● The task:
Render the listing from the line with "You are a GUI" to the line with "[x=112, y=724]" as a two-column CSV headed "prompt" and "target". Put its text and its answer each in one quoted field, replace line breaks with spaces, and leave out the picture.

● Listing:
********************

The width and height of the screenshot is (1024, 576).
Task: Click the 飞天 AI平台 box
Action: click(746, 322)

********************

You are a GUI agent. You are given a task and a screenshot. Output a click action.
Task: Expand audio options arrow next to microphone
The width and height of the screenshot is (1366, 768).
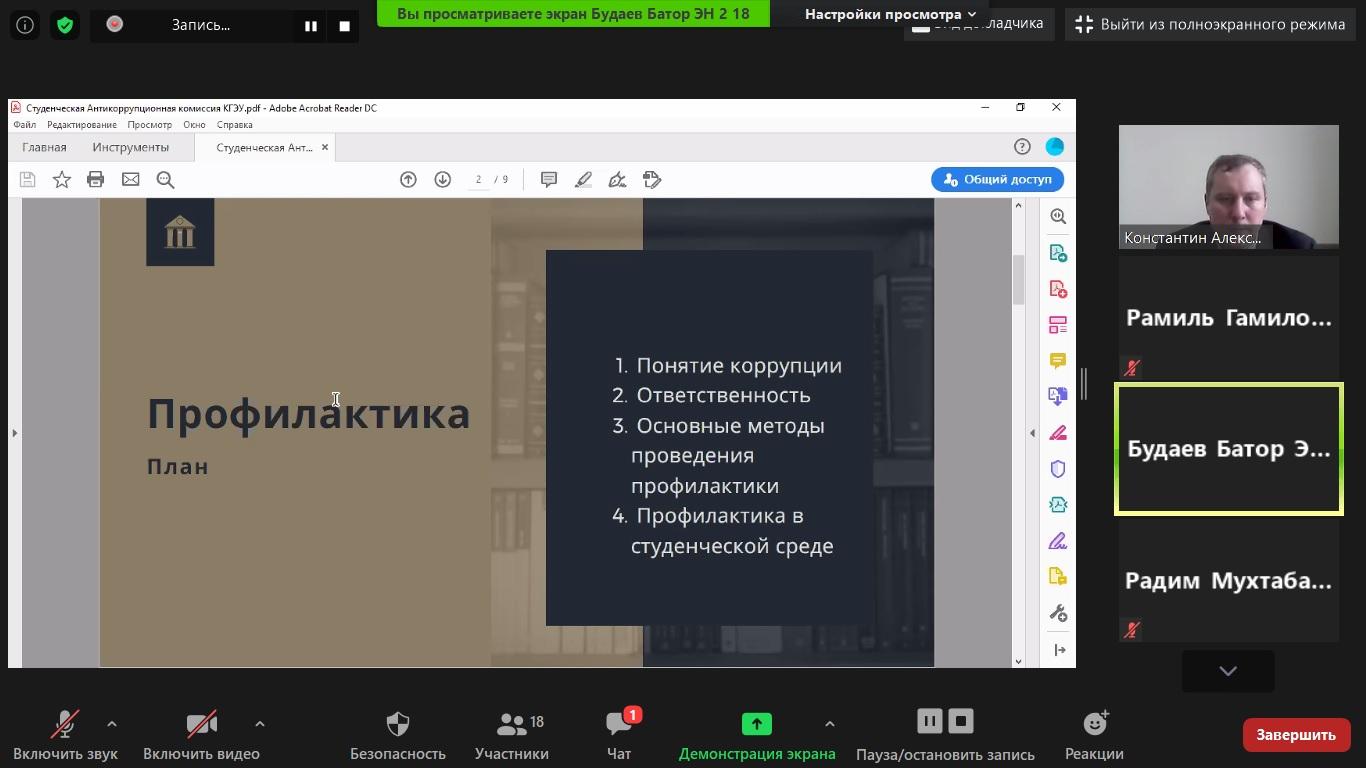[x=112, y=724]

********************

● Written response:
prompt,target
"You are a GUI agent. You are given a task and a screenshot. Output a click action. Task: Expand audio options arrow next to microphone The width and height of the screenshot is (1366, 768).","[x=112, y=724]"